(Records excerpted from a collection)
-- -- --

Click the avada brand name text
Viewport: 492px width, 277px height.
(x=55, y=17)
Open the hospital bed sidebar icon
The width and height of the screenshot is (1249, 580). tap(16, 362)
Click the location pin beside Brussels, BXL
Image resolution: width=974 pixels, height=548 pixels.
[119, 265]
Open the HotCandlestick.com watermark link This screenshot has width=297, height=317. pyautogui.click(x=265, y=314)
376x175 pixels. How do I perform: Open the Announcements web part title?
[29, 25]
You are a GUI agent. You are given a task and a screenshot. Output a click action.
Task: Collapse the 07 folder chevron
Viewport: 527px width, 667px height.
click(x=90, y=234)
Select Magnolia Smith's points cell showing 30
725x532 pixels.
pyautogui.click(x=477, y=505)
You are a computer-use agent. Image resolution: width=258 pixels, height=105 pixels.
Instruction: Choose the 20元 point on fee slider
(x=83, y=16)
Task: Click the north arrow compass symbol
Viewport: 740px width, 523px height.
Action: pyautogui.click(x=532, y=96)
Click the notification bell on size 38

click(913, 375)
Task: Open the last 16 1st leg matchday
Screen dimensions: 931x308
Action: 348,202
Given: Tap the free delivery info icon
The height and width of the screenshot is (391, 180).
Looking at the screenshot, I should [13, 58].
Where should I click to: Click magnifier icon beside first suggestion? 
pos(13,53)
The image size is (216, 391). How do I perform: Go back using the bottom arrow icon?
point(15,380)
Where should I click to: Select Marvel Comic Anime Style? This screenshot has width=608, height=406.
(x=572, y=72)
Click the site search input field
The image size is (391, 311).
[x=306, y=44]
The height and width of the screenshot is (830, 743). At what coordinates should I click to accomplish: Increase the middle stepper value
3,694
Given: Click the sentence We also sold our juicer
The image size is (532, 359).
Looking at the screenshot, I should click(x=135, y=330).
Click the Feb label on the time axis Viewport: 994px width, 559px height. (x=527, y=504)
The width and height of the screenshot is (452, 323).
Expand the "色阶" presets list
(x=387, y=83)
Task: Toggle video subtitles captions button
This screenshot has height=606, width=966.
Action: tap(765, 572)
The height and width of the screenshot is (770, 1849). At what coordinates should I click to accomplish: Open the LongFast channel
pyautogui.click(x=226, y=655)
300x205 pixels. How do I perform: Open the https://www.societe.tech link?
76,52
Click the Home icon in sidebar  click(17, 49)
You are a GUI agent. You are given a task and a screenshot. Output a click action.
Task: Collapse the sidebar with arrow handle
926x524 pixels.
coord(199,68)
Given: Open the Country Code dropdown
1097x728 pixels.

-- -- --

Try it
Every record, word for word, must be returned.

Solution to this problem
Click the avada brand name text
Viewport: 492px width, 277px height.
(x=55, y=17)
Open the hospital bed sidebar icon
The width and height of the screenshot is (1249, 580). tap(16, 362)
Click the location pin beside Brussels, BXL
Image resolution: width=974 pixels, height=548 pixels.
[119, 265]
Open the HotCandlestick.com watermark link This screenshot has width=297, height=317. pyautogui.click(x=265, y=314)
376x175 pixels. How do I perform: Open the Announcements web part title?
[29, 25]
You are a GUI agent. You are given a task and a screenshot. Output a click action.
Task: Collapse the 07 folder chevron
Viewport: 527px width, 667px height.
click(x=90, y=234)
Select Magnolia Smith's points cell showing 30
725x532 pixels.
pyautogui.click(x=477, y=505)
You are a computer-use agent. Image resolution: width=258 pixels, height=105 pixels.
Instruction: Choose the 20元 point on fee slider
(x=83, y=16)
Task: Click the north arrow compass symbol
Viewport: 740px width, 523px height.
Action: pyautogui.click(x=532, y=96)
Click the notification bell on size 38

click(913, 375)
Task: Open the last 16 1st leg matchday
Screen dimensions: 931x308
Action: 348,202
Given: Tap the free delivery info icon
The height and width of the screenshot is (391, 180).
Looking at the screenshot, I should [13, 58].
Where should I click to: Click magnifier icon beside first suggestion? 
pos(13,53)
The image size is (216, 391). How do I perform: Go back using the bottom arrow icon?
point(15,380)
Where should I click to: Select Marvel Comic Anime Style? This screenshot has width=608, height=406.
(x=572, y=72)
Click the site search input field
The image size is (391, 311).
[x=306, y=44]
The height and width of the screenshot is (830, 743). At what coordinates should I click to accomplish: Increase the middle stepper value
3,694
Given: Click the sentence We also sold our juicer
The image size is (532, 359).
Looking at the screenshot, I should click(x=135, y=330).
Click the Feb label on the time axis Viewport: 994px width, 559px height. (x=527, y=504)
The width and height of the screenshot is (452, 323).
Expand the "色阶" presets list
(x=387, y=83)
Task: Toggle video subtitles captions button
This screenshot has height=606, width=966.
Action: tap(765, 572)
The height and width of the screenshot is (770, 1849). At what coordinates should I click to accomplish: Open the LongFast channel
pyautogui.click(x=226, y=655)
300x205 pixels. How do I perform: Open the https://www.societe.tech link?
76,52
Click the Home icon in sidebar  click(17, 49)
You are a GUI agent. You are given a task and a screenshot. Output a click action.
Task: Collapse the sidebar with arrow handle
926x524 pixels.
coord(199,68)
Given: Open the Country Code dropdown
1097x728 pixels.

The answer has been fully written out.